Given entries section start
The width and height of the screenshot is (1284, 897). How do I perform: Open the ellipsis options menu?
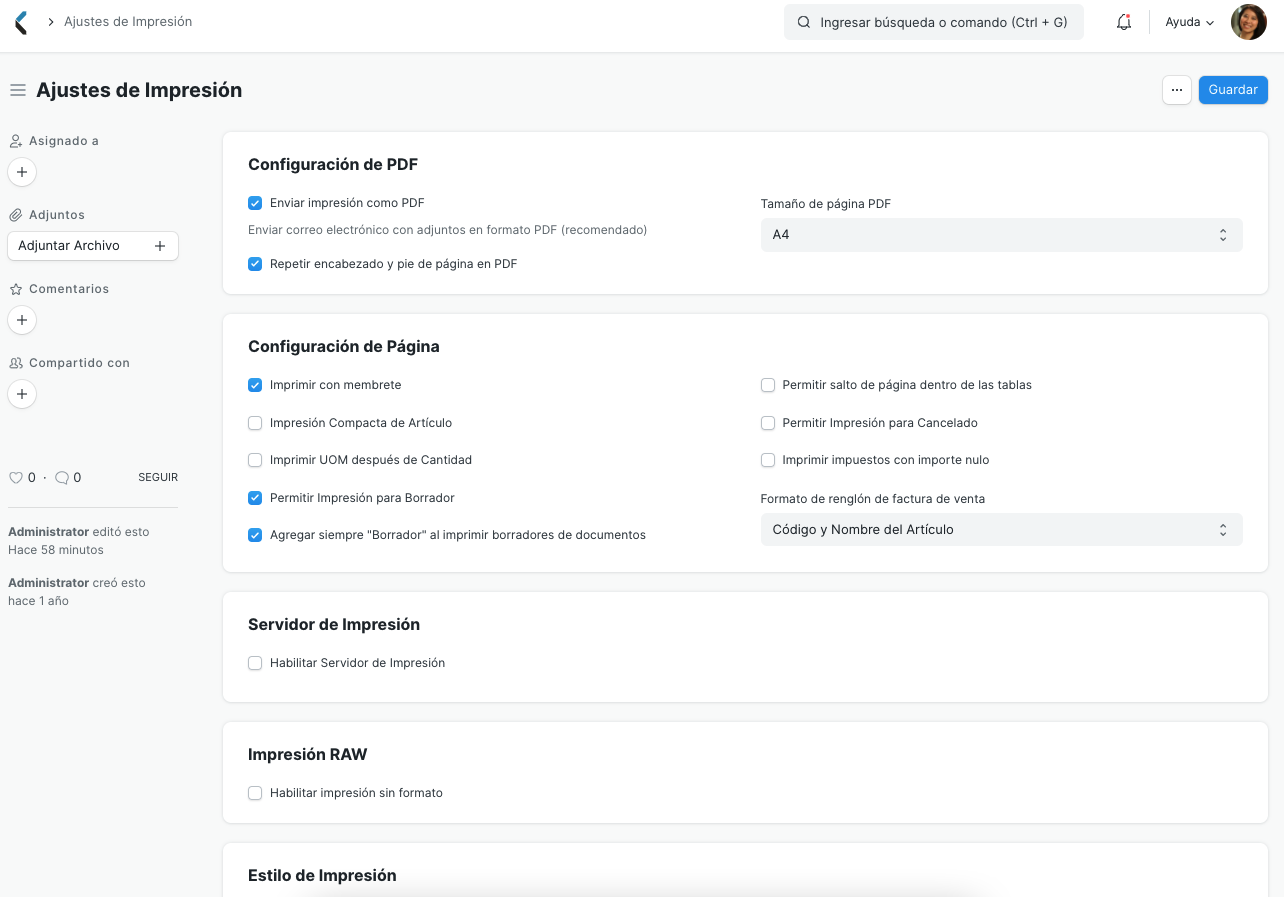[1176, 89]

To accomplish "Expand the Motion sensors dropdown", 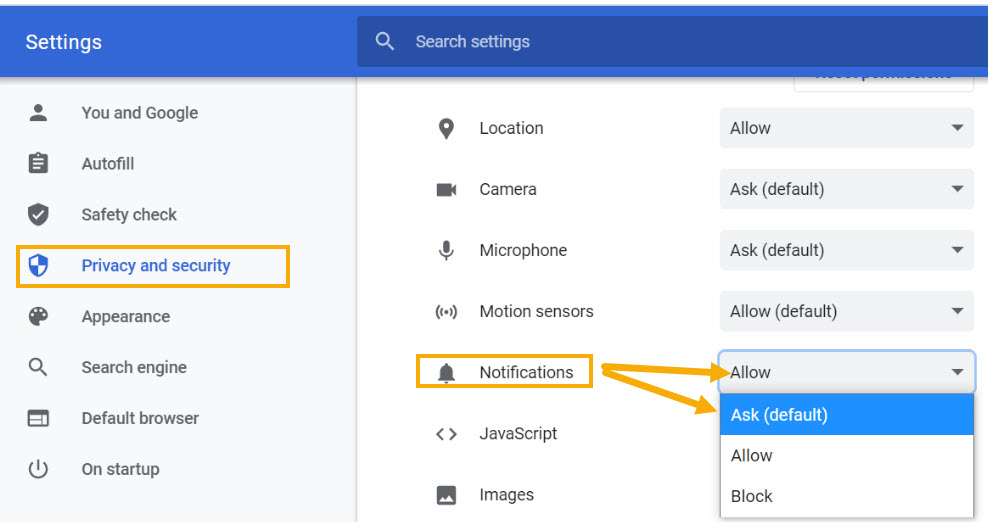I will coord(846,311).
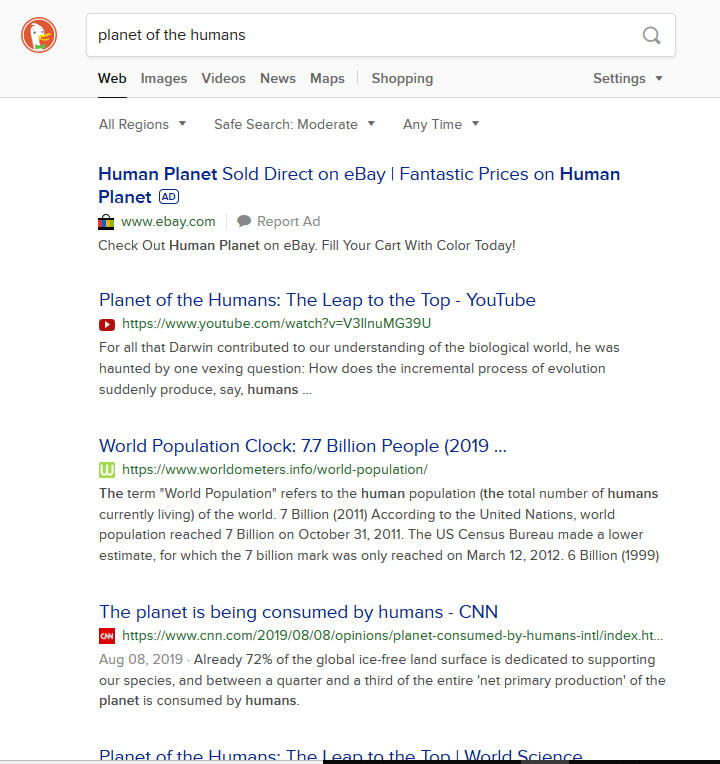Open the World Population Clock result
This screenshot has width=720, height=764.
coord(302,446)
Given entries section end
Given entries section start
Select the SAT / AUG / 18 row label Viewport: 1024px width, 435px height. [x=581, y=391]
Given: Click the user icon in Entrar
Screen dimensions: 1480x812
Given entries section end
(Exercise directions):
Look through the data above and return exactly the lines from the one that contains "Given: Click the user icon in Entrar" to the one that contains "Screen dimensions: 1480x812", inclusive, with nothing else.

(Answer box):
Given: Click the user icon in Entrar
Screen dimensions: 1480x812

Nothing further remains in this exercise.